Askelson: We have had electronic mail for quite sometime, and we have access to it in almost every location around the country. Voice mail has become very important to us. It makes us more productive, it eliminates telephone tag to some extent, and allowed our administrative support people to be more productive.
Jackson: We experimented with E-mail and it just wasn't practical for a firm our size. Voice mail is something we haven't looked at, it just isn't received well in our part of the country. We hear a lot of complaints from our clients when they call places that have it, they don't want to deal with it.
Boomer: We looked at voice mail two years ago. We found out we would have to replace the entire phone system to really take advantage of a quality voice mail system. At the moment, no one within our firm is pressing for voice mail. I think primarily this is because we use Futurus Team or Right Hand Man--E-Mail--for telephone messages and internal mail. It has eliminated a great deal of problems that we wanted to solve with voice mail. Voice mail will be something we consider when we replace our phone system.
Recovering the Cost of Technology
Plostock: We have been speaking for a while on all the different technologies that CPAs are using. Presumably they increase productivity, but at a cost. How are firms recovering these costs?
Astor: We have worked through a couple of iterations on this. One approach we took required those working with a computer to use a higher charge-out rate. From that we proceeded to increasing all our rates to cover the cost of computer support personnel as well as new technology.
However, the highly competitive market that we are in is containing what we can bill. We therefore look to increased efficiency through technology to cover the cost of technology while at the same time improving our overall profitability.
Jackson: For tax preparation services we add a technology charge from one of four different rates depending on the nature of the return. On the accounting side, the cost of technology is built into the billing rate. If we become more efficient, we still consider the time for billing purposes to be unchanged from the prior year.
Askelson: We have different levels of billing for our technology within our organization. Information obtained from the main frame is charged to the department based on usage. As far as the cost of PCs, that becomes part of the capital budget of each department and must be managed and justified as would any other capital investment.
Boomer: The flaw that I see in charging the cost of technology to overhead is that it is very difficult to see if those costs are being recovered or are otherwise justified. What I propose--and I think it's rather simple but often a political problem--is to actually compute your technology cost as a separate line item of expense. I define that as the cost of hardware, software, and hard training costs. We just completed a study through Kansas State University of how much firms are spending on technology as a percentage of gross revenues. On average the study showed a cost of 5% of annual revenues, or $2,500 per employee. On an hourly basis it was $2.63 per chargeable hour.
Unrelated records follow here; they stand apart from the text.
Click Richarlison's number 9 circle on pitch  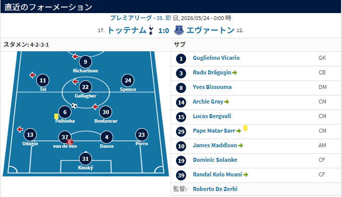(86, 62)
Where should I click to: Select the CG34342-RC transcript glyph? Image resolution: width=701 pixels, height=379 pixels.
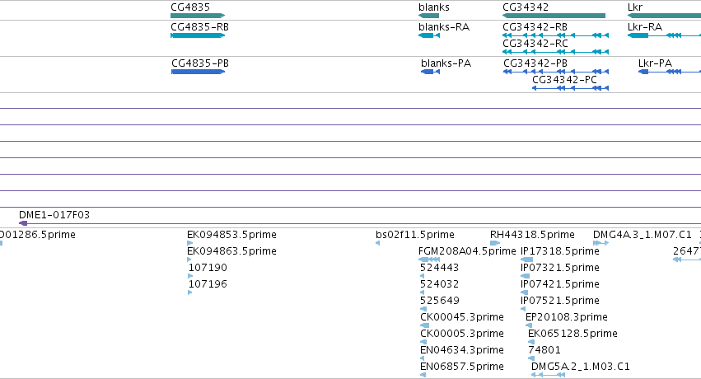[x=556, y=52]
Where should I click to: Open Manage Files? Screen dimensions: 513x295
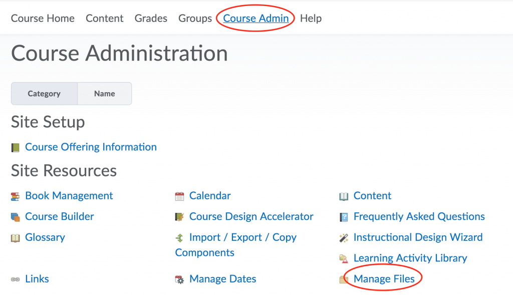[x=383, y=279]
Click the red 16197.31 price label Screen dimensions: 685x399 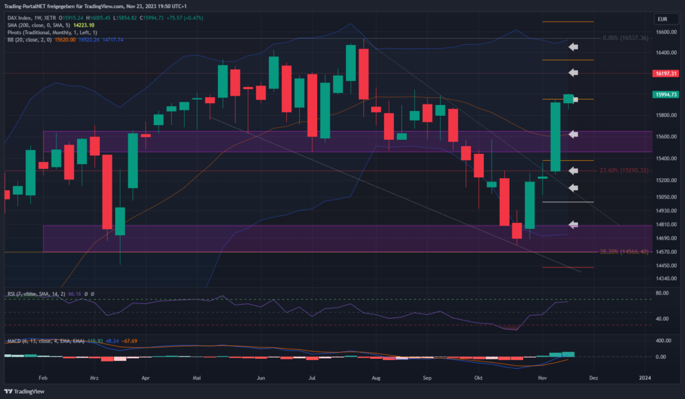tap(666, 74)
In our firm, we calculate a technology surcharge on every hour of direct labor, whether it's a partner, receptionist, or clerical working on the job. We have our technology surcharge as a separate work code so it will not get buried into overhead. It makes us more aware of the large investment we have in technology.
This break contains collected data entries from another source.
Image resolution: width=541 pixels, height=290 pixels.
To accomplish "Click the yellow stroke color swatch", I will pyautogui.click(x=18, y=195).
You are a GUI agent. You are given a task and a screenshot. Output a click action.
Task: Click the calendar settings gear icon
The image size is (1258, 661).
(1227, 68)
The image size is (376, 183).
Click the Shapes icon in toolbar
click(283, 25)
Plostock: We have covered much ground today and it is time to bring this discussion to a close. I think we have learned today that there are many new technologies in the market place. But each firm must analyze their needs and weigh those needs against the costs and benefits to be derived. But I personally would advise firms not to be faint-hearted. You will not reap the rewards of technology if you always wait for tomorrow's newer and better. You must start somewhere, and that somewhere is now.